Action item ▸
Lines outside the range are not wanted. Give again exactly the lines between the line holding "The height and width of the screenshot is (896, 1362)." and the line holding "The height and width of the screenshot is (614, 1215).", inclusive, from the listing below.

Data supplied ▸
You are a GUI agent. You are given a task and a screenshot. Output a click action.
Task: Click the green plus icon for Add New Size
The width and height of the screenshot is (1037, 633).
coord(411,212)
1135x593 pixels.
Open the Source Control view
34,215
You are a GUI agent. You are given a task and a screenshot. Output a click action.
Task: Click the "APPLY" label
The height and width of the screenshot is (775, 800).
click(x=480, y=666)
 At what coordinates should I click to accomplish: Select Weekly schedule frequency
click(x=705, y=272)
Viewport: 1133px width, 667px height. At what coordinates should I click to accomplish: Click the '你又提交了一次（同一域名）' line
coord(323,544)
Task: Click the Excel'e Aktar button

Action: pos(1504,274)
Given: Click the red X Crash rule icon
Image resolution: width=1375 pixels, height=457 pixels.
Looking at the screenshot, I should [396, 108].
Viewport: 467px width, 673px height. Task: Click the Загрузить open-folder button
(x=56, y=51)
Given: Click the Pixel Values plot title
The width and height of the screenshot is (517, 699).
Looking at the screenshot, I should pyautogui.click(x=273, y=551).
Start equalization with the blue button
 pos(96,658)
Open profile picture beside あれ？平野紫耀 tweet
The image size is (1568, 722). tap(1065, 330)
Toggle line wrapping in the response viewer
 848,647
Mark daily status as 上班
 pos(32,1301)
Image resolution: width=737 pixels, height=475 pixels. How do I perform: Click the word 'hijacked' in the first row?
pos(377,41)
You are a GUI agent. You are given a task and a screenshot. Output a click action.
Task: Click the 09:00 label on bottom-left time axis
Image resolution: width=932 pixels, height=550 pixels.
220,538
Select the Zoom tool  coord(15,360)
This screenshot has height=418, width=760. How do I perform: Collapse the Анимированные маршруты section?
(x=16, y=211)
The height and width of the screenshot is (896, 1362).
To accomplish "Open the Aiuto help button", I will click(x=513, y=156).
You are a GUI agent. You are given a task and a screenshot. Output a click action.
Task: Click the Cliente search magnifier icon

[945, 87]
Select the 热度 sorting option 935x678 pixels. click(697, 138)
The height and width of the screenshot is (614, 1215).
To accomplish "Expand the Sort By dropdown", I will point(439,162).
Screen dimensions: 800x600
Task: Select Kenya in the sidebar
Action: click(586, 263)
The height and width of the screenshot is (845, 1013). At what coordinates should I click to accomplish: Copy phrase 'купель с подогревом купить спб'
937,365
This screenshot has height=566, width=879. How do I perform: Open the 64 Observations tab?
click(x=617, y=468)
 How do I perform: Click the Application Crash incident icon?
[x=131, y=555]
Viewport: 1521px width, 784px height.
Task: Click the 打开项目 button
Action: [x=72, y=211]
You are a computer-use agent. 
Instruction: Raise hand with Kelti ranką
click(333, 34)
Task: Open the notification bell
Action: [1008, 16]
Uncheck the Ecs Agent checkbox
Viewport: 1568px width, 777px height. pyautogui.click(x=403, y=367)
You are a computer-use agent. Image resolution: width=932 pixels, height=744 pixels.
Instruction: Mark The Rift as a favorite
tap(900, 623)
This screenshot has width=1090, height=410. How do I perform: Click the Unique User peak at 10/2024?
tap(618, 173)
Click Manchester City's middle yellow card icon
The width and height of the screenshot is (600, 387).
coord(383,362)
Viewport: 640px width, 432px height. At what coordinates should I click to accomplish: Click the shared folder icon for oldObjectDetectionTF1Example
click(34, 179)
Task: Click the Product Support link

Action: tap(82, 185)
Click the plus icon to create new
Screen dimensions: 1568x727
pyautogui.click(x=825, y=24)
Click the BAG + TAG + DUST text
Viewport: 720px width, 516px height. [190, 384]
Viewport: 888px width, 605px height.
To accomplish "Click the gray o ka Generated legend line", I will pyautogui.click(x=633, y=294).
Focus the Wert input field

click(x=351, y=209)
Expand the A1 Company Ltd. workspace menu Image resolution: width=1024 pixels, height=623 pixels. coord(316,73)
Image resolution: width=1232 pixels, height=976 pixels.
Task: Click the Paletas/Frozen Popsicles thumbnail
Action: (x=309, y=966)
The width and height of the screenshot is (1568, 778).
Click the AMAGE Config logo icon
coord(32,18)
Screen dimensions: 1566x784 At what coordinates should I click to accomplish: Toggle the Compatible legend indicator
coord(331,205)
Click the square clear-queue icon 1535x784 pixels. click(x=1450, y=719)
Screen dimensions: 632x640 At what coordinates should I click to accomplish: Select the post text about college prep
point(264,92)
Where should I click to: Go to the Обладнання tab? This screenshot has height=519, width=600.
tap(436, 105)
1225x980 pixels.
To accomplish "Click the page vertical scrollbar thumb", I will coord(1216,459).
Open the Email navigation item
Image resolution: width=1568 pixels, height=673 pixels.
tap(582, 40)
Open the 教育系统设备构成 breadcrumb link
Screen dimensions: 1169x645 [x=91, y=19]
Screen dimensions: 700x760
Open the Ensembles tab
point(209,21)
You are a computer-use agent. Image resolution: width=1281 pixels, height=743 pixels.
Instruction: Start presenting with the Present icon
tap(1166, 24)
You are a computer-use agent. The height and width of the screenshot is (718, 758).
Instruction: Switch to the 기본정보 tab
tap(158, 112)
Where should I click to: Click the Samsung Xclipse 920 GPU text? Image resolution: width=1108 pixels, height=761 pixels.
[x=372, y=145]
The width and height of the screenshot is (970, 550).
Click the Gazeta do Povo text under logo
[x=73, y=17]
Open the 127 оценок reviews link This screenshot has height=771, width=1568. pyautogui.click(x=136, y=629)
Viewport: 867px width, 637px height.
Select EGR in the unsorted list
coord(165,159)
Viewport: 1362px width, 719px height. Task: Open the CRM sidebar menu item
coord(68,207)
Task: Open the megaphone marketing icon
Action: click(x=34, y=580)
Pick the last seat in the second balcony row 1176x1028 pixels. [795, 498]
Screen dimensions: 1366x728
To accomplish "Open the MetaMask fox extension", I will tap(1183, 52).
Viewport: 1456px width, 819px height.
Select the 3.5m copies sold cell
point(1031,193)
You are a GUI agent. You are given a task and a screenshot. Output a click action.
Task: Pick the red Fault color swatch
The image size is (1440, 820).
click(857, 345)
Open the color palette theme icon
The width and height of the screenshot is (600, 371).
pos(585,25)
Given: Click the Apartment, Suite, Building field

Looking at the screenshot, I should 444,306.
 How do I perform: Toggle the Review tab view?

Result for this exercise ▸
The height and width of the screenshot is (896, 1362).
To accomplish "Open the Aiuto help button", I will click(x=513, y=156).
You are a GUI agent. You are given a task and a screenshot. Output a click action.
Task: Click the Cliente search magnifier icon

[945, 87]
Select the 热度 sorting option 935x678 pixels. click(697, 138)
The height and width of the screenshot is (614, 1215).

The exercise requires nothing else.